Provided text »
--*--

14-20 November 2014 #732

Transgenic foods

While GM foods are argued to be unsafe, the current consensus of major scientific and medical bodies says otherwise
Science bytes by Roshan Karki

Earlier this year, protests against Monsanto led to Nepal’s Supreme Court to ban its GM (Genetically Modified) products in Nepal. This is justifiable given Monsanto’s past notoriety, but it skewed public perception on the biotechnology behind GM foods deemed to be products of ‘evil’ corporations that impose serious health risks.

While the debate on GM food safety has raged on for decades, the current consensus of major scientific and medical bodies is clear: GM foods are safe to consume. These organisations include WHO, FAO, European Commission, national academies of Sciences from USA, France, Brazil, Mexico, China, and India.The most comprehensive meta-analysis of 1783 peer-reviewed publications on GM crops did not demonstrate any health risk and posited little evidence of environmental damage.

Conversely, 30 years of data reviewed in annals of internal medicine, suggest organic food isn’t much nutritious or healthier than GM foods. Despite multiple scientific articles clearing the misinformation about GM food, it continues to evoke both fear and fury.

The fear stems from the idea that GM foods are made by ‘tampering with nature’. Humans have been genetically modifying every food we plant and eat today for thousands of years. Selective breeding has been deemed natural, but the action of myriad genes swapped during the process is difficult to predict. GM technology involves extracting a piece of DNA-usually a single gene- from an organism, modifying it as needed, and incorporating into the DNA of same or unrelated species.

--*--

Provided records »
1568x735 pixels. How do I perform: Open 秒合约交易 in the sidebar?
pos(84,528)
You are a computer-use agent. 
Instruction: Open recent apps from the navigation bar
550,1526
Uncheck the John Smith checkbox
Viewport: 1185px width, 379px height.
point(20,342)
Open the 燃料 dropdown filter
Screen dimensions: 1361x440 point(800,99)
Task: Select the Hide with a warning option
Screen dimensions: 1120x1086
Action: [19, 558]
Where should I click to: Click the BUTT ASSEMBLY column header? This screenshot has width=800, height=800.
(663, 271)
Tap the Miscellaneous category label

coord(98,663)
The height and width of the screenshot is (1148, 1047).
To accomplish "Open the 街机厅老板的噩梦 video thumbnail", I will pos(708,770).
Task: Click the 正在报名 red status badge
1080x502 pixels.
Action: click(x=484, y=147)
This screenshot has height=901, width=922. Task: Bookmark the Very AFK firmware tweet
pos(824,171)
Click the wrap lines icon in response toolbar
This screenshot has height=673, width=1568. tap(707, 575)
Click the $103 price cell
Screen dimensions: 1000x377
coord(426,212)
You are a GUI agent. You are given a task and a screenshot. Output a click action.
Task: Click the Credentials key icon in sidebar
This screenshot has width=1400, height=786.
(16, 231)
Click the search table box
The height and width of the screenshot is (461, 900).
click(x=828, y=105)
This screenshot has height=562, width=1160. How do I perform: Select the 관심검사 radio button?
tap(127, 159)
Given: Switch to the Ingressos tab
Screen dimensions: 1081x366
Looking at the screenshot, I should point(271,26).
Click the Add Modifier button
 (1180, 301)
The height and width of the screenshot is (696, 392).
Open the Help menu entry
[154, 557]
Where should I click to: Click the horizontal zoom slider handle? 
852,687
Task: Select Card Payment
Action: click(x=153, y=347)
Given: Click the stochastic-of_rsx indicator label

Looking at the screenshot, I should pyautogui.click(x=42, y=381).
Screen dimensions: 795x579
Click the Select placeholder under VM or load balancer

--*--

Your tasks »
1: From the article on transgenic foods, reproduce word for word the stretch from "While GM foods" through "serious health risks.".
2: Recast the paragraph of the article on transgenic foods that begins "While the debate on GM food safety" as a short bulleted list that keeps its main facts.
The records have no role in anything asked here.

Answer section »
1:
While GM foods are argued to be unsafe, the current consensus of major scientific and medical bodies says otherwise
Science bytes by Roshan Karki

Earlier this year, protests against Monsanto led to Nepal’s Supreme Court to ban its GM (Genetically Modified) products in Nepal. This is justifiable given Monsanto’s past notoriety, but it skewed public perception on the biotechnology behind GM foods deemed to be products of ‘evil’ corporations that impose serious health risks.

2:
- The debate on the safety of GM foods has continued for decades.
- Major scientific and medical bodies currently agree that GM foods are safe to eat.
- These bodies include WHO, FAO, the European Commission, and the national academies of sciences of the USA, France, Brazil, Mexico, China, and India.
- The most comprehensive meta-analysis, covering 1783 peer-reviewed publications on GM crops, showed no health risk and found little evidence of environmental damage.